こういう時にどうすればいいか、私は室長に叩き込まれている。
小笠原さんにも、もちろん分かっているはずだ。
翼
「職務質問しましょう、小笠原さん」
小笠原
「……」
翼
「私、こんな時の為に、室長に手配犯の顔を覚えさせられてきたんじゃないですか?小笠原さんだって、常に新しい情報を集めてくれたじゃないですか。空振りでもいいじゃないですか!」
小笠原さんの目が、初めて、犯人の背に向けられた。
小笠原
「……分かった。俺が行く」
そう言って、小笠原さんが大きく一歩を踏み出してくれたのが嬉しくて、私は、涙ぐみそうになりながら、彼の後を追い掛けた。
小笠原さんが規則通りに呼び止めると、相手は職務質問に応じた。
ホームにいた他の捜査員も周りを固めてくれて、駅務管区に連れてゆく。
本人は黙秘したままだったけれど、改めて顔認識システムで照合にかけてみる。
するとやはり、雰囲気は変わっていたものの、目鼻の位置などが、手配写真の特徴と、ぴたりと合致した。

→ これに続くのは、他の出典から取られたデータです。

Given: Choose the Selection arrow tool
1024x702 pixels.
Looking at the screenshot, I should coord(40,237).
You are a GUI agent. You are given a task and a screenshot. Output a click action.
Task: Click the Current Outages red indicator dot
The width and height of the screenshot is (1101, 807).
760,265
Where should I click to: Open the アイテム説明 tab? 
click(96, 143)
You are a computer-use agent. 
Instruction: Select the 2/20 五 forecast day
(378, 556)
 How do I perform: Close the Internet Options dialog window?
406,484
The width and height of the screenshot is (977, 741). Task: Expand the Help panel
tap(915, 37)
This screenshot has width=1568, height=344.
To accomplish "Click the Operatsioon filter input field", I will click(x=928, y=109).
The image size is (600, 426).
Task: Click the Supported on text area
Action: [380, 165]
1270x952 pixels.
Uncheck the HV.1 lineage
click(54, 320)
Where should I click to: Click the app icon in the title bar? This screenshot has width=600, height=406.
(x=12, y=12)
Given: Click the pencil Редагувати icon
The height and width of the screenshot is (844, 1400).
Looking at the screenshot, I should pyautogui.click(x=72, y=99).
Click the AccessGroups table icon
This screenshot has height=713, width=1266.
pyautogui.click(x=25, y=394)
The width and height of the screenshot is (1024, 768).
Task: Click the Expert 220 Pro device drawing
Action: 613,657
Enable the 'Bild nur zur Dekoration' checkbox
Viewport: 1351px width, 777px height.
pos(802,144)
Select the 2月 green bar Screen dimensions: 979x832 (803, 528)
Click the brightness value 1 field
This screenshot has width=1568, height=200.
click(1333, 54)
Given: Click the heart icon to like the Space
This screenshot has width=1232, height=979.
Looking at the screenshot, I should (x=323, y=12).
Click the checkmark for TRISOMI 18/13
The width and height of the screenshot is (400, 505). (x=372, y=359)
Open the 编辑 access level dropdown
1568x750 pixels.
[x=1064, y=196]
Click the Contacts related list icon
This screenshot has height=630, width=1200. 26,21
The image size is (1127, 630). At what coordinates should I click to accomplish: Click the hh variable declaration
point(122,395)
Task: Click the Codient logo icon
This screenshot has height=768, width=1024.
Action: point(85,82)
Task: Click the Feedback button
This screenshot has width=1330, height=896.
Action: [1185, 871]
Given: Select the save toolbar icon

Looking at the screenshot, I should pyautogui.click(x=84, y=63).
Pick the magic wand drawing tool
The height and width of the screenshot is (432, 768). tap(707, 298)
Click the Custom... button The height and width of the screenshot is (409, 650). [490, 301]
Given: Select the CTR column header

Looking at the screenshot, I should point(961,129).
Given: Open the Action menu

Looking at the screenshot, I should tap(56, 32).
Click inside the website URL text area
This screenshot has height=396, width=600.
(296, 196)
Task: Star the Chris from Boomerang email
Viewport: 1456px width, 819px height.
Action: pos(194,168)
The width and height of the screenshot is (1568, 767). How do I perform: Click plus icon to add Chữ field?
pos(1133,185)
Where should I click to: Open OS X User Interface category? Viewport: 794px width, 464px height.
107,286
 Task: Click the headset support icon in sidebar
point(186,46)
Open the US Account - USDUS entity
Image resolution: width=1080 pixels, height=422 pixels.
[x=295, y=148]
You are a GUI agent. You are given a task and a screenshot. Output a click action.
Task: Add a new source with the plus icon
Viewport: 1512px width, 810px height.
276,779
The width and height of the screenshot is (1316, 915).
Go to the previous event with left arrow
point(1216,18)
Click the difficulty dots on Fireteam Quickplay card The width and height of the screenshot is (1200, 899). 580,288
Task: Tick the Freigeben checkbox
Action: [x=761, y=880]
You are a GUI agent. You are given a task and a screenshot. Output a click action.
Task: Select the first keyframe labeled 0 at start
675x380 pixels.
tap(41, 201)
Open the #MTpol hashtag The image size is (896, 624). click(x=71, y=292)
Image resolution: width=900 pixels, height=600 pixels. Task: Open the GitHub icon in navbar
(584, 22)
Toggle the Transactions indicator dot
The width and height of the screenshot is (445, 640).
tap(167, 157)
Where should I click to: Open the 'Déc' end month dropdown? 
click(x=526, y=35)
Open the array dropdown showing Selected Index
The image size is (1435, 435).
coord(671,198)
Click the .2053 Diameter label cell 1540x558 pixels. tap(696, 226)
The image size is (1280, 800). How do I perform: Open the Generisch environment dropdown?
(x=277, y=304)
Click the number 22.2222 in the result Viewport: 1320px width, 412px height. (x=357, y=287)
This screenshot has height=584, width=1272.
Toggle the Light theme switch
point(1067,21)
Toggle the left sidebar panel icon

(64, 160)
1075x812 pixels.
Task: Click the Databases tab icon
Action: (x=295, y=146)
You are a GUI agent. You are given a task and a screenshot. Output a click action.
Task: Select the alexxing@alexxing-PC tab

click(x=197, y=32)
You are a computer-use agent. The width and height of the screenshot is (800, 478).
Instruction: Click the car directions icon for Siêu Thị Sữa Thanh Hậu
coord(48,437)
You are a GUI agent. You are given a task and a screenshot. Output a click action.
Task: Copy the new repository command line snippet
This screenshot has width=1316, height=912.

目の前で動かぬ証拠を突きつけられた犯人は、うなだれて、所轄の警察署に連行されて行った。
再び捜査に戻る中で、ずっと考え込んでいた小笠原さんが、不意に私の前に歩み出て、頭を下げた。
小笠原
「ごめん」
私は仰天してしまった。
翼
「な、何ですか?やめて下さい!」
小笠原
「俺が間違っていた」
小笠原さんが自分の事を『俺』と言う時は、仕事モードになっている時だ。
小笠原
「室長の言う通りだ」
翼
「小笠原さん……」
私は彼を促して、近くのベンチに座った。
小笠原
「システムに縛られて、現場で犯人を見逃がすところだった」
翼
「小笠原さん……」
小笠原
「システムは万能じゃない。あくまでも、人の目の補助でしかない。それを、俺は、もう少しで、その目に見えたものまで霞ませてしまうところだった。本末転倒だ」
翼
「……」
小笠原
「人は、機械の目には見えないものまで見る事が出来る。今日、君と、広瀬さんに教わったよ」
そう言って上げた小笠原さんの表情は、どこかスッキリしていて、なんだか、いつもより大人びて見えた。
小笠原
「さ、もう一回りしよう」
翼
「はい!」
微笑んで立ち上がる小笠原さんに、私も、元気な返事で応えた。
小笠原
「終わったら、広瀬さんの店に行こうよ。どれでも、好きなものを買ってあげる」
翼
「えっ?!」
二度目のビックリだ。
翼
「だだ駄目ですよ!超高級宝飾品店ですよ?」
小笠原
「宝飾品が超高級なのは当たり前じゃない?」
本当に意味が分からない、という風に首を傾げる小笠原さんに、庶民な私は苦笑い。
翼
「……小笠原さんには敵いません」
小笠原
「そう?僕は、また一段と、君を好きになったけど」
小笠原さんは笑って、ちゅ、と私の頬にキスをした。